The real problem isn't the availability of food. It's the availability of water.
Corn, a C3 plant (meaning one of the most water efficient plants) still uses.15 inches of water, on average, a day. even during the rainier months, there aren't very many places that get 6 inches of rain a month. Most places in the bread basket of the US get about 3-4 during the rainy season.
In order to make up the difference, we irrigate. But the central US has a lot of problems in that respect as well. People have been drawing water from a limestone aquifer that runs the length of the great plains, but that has almost run out of water.
Even desalination is only a partial answer. Let me ask you, just how expensive do you think it will be to desalinate the amount of water needed for crops, and pipe it all the way to the fields that are far from the ocean?

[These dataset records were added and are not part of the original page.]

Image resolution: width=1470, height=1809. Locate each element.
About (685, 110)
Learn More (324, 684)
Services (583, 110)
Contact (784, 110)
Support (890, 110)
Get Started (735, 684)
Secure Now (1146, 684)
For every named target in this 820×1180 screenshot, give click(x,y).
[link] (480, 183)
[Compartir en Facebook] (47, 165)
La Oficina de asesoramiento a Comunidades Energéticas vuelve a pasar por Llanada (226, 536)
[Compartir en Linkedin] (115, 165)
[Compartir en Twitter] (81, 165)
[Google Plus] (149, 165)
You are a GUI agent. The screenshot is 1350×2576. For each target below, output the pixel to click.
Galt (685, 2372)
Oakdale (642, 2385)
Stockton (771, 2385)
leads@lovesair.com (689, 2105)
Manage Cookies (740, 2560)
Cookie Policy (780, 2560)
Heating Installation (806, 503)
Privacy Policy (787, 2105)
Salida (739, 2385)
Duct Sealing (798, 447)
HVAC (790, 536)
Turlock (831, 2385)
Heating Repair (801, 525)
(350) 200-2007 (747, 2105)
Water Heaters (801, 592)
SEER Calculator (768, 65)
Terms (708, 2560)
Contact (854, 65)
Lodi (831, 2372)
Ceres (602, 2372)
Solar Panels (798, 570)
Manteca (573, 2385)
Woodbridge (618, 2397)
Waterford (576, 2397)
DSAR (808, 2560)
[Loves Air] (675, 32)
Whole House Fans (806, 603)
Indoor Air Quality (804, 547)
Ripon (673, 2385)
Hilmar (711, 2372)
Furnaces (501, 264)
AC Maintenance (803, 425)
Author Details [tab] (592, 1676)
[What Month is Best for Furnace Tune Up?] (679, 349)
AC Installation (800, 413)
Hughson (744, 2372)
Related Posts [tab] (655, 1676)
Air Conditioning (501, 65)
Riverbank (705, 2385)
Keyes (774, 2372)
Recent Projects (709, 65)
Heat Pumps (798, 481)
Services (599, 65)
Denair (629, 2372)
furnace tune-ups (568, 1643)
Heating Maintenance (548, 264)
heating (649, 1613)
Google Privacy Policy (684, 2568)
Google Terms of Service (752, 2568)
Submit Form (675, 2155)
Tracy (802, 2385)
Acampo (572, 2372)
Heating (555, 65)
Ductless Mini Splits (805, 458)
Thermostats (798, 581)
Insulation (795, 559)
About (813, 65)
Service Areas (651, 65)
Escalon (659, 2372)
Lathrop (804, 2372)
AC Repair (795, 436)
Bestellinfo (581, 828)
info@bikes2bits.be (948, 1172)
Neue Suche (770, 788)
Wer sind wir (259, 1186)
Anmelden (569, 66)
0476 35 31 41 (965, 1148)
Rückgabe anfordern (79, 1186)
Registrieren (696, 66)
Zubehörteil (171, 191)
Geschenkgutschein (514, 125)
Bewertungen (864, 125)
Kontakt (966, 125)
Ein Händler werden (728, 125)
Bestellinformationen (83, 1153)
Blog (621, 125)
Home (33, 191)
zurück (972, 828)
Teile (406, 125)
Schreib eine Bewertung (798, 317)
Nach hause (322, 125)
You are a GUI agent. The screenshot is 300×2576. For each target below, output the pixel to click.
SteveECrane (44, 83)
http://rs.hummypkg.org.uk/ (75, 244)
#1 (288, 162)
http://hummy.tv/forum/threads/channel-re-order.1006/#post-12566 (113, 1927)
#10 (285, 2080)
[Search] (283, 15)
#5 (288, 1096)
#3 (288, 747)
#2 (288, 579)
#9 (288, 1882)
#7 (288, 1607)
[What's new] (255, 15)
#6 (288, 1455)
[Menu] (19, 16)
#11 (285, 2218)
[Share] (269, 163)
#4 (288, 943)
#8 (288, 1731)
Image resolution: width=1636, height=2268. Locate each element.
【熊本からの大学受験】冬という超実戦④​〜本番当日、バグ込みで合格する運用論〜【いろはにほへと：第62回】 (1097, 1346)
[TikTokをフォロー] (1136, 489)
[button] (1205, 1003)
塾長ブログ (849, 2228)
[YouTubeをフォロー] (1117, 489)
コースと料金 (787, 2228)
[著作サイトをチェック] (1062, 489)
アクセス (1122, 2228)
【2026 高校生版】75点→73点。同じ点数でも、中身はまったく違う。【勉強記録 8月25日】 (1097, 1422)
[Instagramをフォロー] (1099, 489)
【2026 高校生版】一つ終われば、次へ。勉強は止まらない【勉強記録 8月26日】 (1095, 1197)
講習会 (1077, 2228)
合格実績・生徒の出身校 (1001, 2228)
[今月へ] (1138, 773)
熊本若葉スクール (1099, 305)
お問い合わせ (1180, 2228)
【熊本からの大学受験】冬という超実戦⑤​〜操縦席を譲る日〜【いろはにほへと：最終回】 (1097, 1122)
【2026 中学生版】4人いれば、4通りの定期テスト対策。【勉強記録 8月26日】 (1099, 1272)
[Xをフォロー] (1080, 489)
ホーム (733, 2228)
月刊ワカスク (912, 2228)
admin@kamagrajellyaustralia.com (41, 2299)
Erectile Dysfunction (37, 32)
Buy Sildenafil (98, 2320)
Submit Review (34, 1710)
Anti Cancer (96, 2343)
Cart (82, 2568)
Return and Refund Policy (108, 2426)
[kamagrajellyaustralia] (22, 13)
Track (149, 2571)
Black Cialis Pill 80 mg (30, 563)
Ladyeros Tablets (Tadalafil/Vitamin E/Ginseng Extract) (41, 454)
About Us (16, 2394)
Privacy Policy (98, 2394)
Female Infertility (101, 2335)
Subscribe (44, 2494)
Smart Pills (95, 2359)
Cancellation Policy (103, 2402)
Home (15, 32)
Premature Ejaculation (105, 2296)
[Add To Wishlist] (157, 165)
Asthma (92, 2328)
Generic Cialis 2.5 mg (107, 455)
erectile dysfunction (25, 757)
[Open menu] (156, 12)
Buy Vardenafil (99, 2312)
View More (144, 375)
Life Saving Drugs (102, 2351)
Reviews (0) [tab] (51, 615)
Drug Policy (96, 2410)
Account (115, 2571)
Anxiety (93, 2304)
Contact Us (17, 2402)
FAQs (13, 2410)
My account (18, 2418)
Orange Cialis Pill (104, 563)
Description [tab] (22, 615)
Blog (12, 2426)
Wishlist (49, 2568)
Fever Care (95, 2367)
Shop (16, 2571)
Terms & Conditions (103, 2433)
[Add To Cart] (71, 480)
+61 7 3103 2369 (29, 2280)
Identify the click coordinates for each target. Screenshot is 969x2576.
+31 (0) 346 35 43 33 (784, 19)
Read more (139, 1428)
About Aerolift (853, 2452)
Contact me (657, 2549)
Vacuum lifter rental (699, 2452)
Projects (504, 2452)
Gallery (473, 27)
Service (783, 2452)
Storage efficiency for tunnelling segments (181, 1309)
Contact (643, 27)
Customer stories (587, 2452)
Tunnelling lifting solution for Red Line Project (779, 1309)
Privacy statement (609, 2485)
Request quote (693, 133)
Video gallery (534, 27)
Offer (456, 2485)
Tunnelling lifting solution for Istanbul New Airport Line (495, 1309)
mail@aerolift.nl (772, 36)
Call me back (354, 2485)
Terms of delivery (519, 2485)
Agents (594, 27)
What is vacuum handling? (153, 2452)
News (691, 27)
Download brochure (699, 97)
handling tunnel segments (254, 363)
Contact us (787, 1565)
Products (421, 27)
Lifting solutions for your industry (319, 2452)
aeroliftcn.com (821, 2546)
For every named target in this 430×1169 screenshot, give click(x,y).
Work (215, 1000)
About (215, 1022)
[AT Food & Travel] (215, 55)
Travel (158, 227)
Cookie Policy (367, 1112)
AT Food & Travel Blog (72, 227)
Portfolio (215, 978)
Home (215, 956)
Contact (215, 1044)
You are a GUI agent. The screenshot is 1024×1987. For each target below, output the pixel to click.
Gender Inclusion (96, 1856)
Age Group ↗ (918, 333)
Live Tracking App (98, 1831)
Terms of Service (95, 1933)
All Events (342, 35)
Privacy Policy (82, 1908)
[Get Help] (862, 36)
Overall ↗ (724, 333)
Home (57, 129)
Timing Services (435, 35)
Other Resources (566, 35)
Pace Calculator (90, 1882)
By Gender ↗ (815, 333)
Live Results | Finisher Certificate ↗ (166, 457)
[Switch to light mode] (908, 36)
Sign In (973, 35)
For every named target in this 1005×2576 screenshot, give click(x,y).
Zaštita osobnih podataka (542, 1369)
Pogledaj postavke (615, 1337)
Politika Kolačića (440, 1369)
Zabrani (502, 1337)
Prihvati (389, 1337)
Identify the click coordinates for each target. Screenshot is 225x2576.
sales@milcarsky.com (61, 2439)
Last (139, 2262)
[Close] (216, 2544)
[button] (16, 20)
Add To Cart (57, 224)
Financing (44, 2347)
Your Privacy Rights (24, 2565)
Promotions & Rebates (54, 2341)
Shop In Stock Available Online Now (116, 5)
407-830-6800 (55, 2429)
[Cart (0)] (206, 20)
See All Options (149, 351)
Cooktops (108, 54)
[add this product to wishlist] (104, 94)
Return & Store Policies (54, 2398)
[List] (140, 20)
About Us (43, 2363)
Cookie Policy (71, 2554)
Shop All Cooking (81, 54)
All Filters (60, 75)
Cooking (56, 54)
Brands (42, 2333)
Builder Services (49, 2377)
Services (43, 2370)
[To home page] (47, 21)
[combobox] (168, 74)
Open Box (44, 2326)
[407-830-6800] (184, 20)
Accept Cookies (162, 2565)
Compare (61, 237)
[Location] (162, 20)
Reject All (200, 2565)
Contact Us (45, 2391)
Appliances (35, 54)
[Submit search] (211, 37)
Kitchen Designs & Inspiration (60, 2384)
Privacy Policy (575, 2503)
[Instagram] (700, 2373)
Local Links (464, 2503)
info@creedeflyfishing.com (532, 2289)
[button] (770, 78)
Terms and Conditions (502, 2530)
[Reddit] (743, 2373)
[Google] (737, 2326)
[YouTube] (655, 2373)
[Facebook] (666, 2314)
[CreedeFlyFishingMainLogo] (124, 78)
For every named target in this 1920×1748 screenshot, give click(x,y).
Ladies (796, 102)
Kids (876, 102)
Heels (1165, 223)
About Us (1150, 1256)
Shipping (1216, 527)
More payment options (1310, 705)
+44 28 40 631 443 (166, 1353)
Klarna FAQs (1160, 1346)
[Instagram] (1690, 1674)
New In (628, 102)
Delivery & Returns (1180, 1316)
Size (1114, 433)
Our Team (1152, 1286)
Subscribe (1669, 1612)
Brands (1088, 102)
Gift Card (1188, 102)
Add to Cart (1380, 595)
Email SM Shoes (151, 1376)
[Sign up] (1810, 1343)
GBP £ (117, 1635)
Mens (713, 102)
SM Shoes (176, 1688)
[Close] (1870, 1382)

The truth is, fresh water is already being overtaxed. We need to find new sources of water before our population reaches a critical point.
The real problem isn't the availability of food. It's the availability of water. Corn, a C3 plant (meaning one of the most water efficient plants) still uses .15 inches of water, on average, a day. even during the rainier months, there aren't very many places that get 6 inches of rain a month. Most places in the bread basket of the US get about 3-4 during the rainy season.
In order to make up the difference, we irrigate. But the central US has a lot of problems in that respect as well. People have been drawing water from a limestone aquifer that runs the length of the great plains, but that has almost run out of water.
Even desalination is only a partial answer. Let me ask you, just how expensive do you think it will be to desalinate the amount of water needed for crops, and pipe it all the way to the fields that are far from the ocean?
The truth is, fresh water is already being overtaxed. We need to find new sources of water before our population reaches a critical point.
So if a topic is controvercial, it will get studied? So when people protest stem cell research, they are in fact helping to fund it?